9. Mickey and his friends were banned from the 1988 Seoul Olympics in a roundabout way. As they do with many major sporting events, including the Super Bowl, Disney had contacted American favorites to win in each event to ask them to say the famous “I’m going to Disneyland!” line if they won. When American swimmer Matt Biondi won the 100-meter freestyle, he dutifully complied with the request. After a complaint from the East Germans, the tape was pulled and given to the International Olympic Committee.

10. In 1993, Mickey was banned from a place he shouldn't have been in the first place: Seattle liquor stores. As a wonderful opening sentence from the Associated Press explained, "Mickey Mouse, the Easter Bunny and teddy bears have no business selling booze, the Washington State Liquor Control Board has decided." A handful of stores had painted Mickey and other characters as part of a promotion. A Disney VP said Mickey was "a nondrinker."

11. Let's end with another strike against The Shindig (see #1) and Clarabelle’s bulging udder. Less than a year after the Shindig ban, the Motion Picture Producers and Directors of America announced that they had received a massive number of complaints about the engorged cow udders in various Mickey Mouse cartoons.

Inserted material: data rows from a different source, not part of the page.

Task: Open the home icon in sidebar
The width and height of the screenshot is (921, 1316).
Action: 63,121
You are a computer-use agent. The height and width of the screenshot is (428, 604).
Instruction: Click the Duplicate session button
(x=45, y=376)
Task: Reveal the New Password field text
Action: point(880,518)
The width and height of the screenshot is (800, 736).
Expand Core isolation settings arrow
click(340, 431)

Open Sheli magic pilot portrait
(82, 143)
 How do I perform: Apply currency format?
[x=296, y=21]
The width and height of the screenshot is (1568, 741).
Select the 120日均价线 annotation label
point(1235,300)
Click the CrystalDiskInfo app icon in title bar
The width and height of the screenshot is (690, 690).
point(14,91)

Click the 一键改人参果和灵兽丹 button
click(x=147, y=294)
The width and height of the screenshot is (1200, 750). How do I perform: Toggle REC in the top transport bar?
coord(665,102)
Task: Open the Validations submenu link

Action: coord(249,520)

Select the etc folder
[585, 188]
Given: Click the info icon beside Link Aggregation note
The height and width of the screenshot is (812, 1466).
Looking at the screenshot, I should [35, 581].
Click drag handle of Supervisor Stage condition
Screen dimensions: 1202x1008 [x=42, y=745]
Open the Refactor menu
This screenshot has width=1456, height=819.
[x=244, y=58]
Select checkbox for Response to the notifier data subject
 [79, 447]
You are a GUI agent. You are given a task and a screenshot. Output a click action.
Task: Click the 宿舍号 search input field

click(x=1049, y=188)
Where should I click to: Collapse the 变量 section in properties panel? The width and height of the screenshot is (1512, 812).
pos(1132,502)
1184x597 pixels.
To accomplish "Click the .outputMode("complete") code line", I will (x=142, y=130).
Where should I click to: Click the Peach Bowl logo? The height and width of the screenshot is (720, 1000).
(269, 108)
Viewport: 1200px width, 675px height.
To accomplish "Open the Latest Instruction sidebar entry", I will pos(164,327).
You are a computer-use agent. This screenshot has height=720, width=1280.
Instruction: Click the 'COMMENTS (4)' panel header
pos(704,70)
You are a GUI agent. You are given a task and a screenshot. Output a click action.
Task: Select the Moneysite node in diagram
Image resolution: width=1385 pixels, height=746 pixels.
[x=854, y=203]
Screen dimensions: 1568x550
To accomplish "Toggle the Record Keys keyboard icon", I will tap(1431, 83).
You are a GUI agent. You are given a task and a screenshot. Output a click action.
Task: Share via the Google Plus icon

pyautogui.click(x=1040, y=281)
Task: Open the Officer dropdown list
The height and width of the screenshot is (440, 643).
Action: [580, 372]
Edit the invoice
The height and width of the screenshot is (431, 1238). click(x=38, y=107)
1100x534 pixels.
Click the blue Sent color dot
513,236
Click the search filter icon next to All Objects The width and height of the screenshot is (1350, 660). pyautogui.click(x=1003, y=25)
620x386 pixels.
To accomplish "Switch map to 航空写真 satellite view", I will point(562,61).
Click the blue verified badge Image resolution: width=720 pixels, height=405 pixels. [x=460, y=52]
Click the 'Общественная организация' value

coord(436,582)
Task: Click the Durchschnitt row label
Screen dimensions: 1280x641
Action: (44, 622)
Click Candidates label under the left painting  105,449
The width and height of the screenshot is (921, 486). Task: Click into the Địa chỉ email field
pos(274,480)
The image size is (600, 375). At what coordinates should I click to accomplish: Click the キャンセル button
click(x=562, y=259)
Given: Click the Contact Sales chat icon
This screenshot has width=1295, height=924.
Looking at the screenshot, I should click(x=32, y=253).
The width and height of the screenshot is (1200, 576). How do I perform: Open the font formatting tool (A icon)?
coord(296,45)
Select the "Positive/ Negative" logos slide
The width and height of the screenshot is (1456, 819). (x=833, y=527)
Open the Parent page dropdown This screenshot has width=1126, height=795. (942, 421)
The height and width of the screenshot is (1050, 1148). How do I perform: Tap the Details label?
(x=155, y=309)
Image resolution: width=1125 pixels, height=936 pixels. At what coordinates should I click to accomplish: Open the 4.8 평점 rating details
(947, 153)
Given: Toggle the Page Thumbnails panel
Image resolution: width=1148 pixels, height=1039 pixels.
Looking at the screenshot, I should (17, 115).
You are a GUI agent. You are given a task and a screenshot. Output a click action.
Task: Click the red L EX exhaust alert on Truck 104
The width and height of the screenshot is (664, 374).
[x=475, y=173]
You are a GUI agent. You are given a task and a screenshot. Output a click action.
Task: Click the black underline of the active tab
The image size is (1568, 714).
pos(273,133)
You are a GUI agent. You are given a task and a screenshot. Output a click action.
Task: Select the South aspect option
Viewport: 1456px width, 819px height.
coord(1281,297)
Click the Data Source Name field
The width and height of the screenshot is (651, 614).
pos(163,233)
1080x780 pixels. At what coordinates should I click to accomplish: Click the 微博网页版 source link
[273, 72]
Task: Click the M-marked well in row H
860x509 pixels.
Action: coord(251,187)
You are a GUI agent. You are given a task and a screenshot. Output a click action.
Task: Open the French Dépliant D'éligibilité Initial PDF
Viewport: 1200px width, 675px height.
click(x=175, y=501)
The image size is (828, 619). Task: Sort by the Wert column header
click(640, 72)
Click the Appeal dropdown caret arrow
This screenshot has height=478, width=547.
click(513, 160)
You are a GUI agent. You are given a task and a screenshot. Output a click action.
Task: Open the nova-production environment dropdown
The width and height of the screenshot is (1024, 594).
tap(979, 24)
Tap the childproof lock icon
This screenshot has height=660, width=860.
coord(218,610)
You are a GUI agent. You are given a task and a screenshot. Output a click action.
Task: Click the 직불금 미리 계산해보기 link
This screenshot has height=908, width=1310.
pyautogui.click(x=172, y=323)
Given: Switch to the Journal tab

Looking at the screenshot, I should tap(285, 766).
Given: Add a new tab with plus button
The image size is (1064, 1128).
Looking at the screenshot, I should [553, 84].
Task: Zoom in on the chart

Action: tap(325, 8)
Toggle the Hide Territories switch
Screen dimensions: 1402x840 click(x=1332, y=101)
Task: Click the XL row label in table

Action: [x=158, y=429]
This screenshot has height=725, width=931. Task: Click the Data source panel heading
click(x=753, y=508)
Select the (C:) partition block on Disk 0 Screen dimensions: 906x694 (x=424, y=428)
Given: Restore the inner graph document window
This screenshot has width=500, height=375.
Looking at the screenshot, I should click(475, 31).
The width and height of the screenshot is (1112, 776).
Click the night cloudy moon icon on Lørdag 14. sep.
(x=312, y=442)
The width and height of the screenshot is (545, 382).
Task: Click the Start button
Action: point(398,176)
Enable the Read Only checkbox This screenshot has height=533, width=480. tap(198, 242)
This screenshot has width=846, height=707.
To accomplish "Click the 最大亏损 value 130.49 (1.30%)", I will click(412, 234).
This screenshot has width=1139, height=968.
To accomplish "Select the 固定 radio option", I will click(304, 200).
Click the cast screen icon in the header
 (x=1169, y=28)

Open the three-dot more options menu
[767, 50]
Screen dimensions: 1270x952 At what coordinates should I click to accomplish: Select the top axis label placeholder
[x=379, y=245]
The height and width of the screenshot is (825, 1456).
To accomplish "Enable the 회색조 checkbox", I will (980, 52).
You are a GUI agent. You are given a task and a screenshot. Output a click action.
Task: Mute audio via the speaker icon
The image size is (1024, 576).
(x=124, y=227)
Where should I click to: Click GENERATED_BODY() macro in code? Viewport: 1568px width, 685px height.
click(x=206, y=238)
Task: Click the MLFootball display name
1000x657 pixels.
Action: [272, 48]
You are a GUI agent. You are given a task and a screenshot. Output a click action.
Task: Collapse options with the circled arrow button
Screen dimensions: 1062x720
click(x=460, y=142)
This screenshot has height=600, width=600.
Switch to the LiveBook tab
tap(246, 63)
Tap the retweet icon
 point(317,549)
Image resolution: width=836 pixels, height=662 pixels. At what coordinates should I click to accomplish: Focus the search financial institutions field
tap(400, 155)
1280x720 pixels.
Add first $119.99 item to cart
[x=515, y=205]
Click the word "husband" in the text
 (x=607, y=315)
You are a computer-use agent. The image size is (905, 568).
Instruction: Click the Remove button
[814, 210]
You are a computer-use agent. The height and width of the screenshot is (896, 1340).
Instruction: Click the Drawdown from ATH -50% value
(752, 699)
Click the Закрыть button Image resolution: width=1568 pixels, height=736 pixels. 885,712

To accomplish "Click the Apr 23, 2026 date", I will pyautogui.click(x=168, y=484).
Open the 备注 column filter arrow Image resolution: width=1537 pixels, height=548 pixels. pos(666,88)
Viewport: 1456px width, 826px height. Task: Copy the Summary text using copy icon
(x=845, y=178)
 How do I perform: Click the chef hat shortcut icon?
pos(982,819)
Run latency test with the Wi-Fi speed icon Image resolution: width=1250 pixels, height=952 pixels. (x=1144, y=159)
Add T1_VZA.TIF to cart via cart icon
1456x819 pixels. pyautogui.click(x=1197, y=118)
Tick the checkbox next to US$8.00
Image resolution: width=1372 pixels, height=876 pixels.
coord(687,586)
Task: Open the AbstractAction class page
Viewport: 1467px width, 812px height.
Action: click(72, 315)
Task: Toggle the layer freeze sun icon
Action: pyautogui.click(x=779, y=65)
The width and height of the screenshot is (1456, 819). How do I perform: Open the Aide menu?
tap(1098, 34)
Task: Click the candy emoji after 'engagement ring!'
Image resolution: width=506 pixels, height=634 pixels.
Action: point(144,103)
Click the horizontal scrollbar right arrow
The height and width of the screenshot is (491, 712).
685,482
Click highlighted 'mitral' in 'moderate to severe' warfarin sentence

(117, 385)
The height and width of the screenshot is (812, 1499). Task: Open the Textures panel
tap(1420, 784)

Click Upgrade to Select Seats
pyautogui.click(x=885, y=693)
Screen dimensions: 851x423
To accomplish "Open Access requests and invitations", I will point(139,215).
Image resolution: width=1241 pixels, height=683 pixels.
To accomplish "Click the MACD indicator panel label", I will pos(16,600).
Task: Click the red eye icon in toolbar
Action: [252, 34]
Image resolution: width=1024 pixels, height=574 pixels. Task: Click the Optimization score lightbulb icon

From then on, according to a 1931 article in Time magazine, “Cows in Mickey Mouse ... pictures in the future will have small or invisible udders quite unlike the gargantuan organ whose antics of late have shocked some and convulsed others. In a recent picture the udder, besides flying violently to left and right or stretching far out behind when the cow was in motion, heaved with its panting with the cow stood still.”